• **WHAT TO DO**
Within the records below, find the line with "Instruction: Select the Active validators tab" and the line with "Image resolution: width=955", then reproduce exactly those two lines and all lines between them, without any picture.

• **EXERCISE MATERIAL**
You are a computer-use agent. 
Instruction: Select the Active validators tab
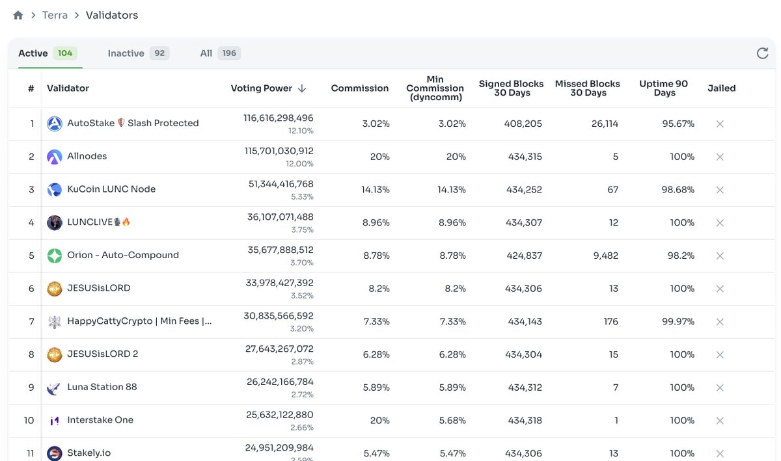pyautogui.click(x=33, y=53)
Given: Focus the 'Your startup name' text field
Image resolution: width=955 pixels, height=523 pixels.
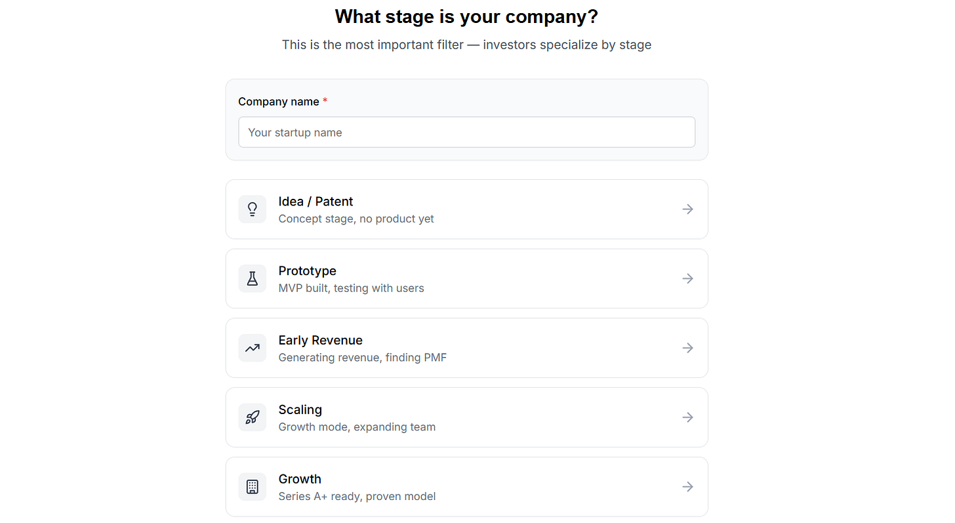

---

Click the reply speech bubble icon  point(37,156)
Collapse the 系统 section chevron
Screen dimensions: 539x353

• **YOUR RESPONSE**
Instruction: Select the Active validators tab
pyautogui.click(x=33, y=53)
Given: Focus the 'Your startup name' text field
Image resolution: width=955 pixels, height=523 pixels.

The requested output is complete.